Clara is dying in October 2015. She is hospitalized in Rivière-des-Prairies. The team stops the testosterone injections and questions the psychologist's diagnosis. His desire to change gender is an ineffective solution to his fears… his medical records say. Therapy is recommended for Clara.
But when she leaves the hospital, she starts the injections again and returns to see her psychologist. Suzie learns from her daughter that most of the sessions focus on Clara's rights as a trans person. The next session will be the last: I said: That's enough! I'm not paying you to advise her on legal matters or tell her how to campaign. I wanted her to see you so you could help her. Apparently she wasn't helping him.

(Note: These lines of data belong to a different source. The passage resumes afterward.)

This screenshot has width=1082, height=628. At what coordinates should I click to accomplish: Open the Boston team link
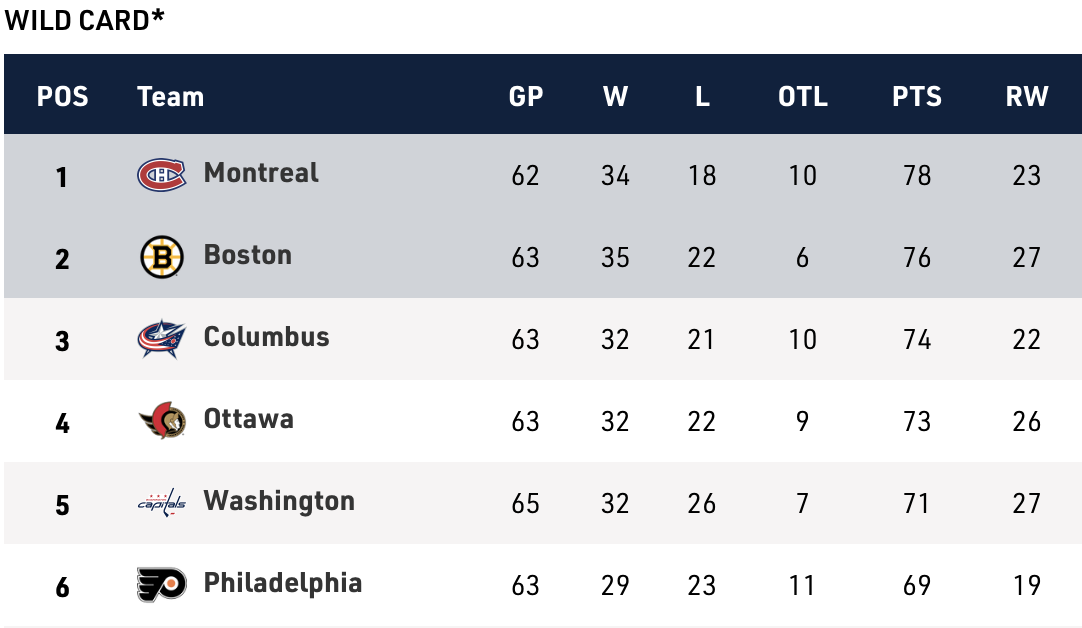[x=248, y=255]
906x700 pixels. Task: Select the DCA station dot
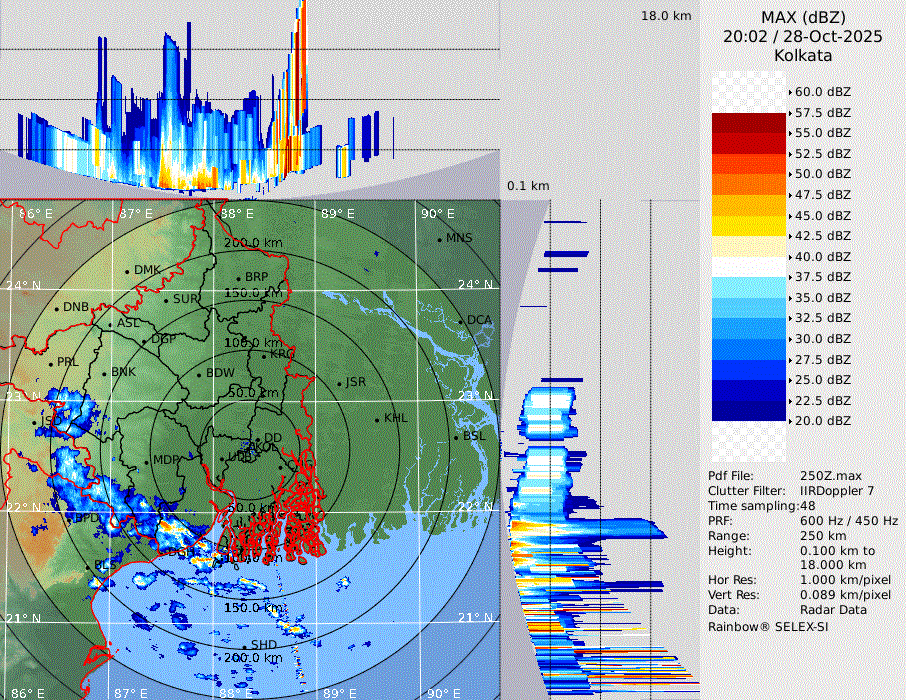click(x=460, y=321)
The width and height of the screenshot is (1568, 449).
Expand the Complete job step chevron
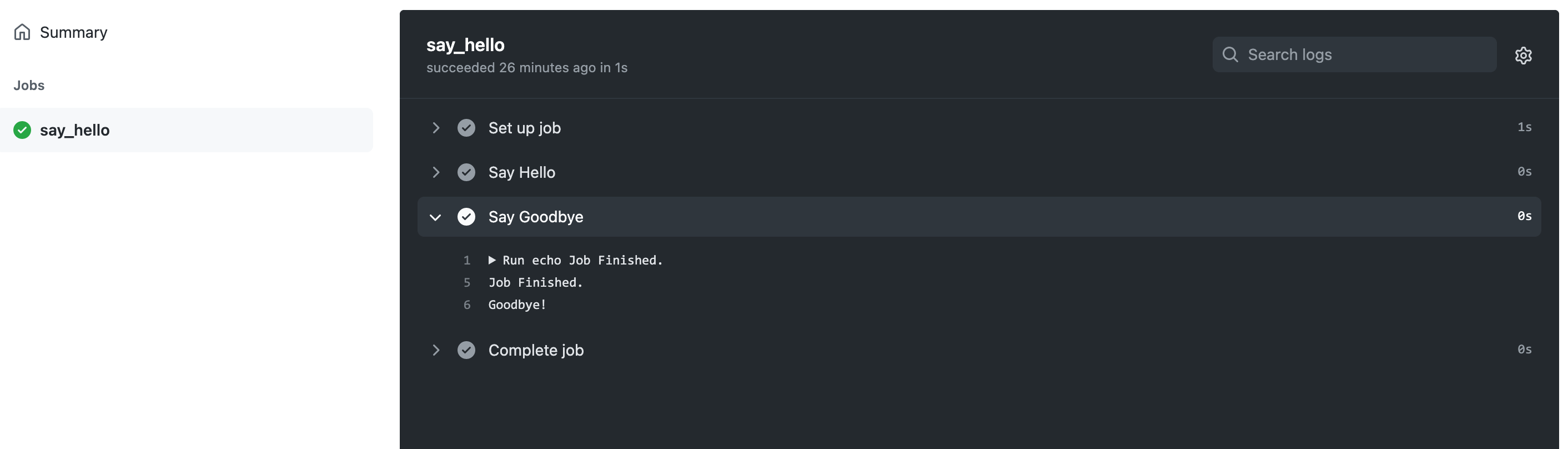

Clara is still moving forward and continuing her transition. In December 2017, she underwent a double mastectomy at the GRS Clinic in Montreal. She was 17 years old at the time and had been taking testosterone for two and a half years. I told myself that maybe it couldn't be undone. I had no chance of becoming a woman again, so I thought I had no choice.
His mother accompanies him to the operation. “The next day or two I saw that she had made a mistake,” says Suzie. I felt it in his energy.
A few months later, she noticed that Clara was no longer getting her testosterone from the pharmacy and at one point she started crying. I said: Can you tell me what's going on? She wasn't capable, she cried too much. I said: Could it be that you want to end the transition? She said yes.
Then the long path back to the feminine begins. Clara gets a wig, clothes and eventually breast implants. The rest came… with time. It happened naturally through spending time with other girls. I had to redesign my socialization. But it is certain that I was behind and had not passed through the important stages of a woman's adolescence.
And his parents are still there.
“You find another girl because the girl you had is lost,” concludes François. “I had a boy that I loved just as much, and then I found another girl that I loved just as much.”
“Clara mourns the loss of the girl she could have been, the woman she could have been without having hormones,” Suzie adds.
Children's transition should not be taken lightly.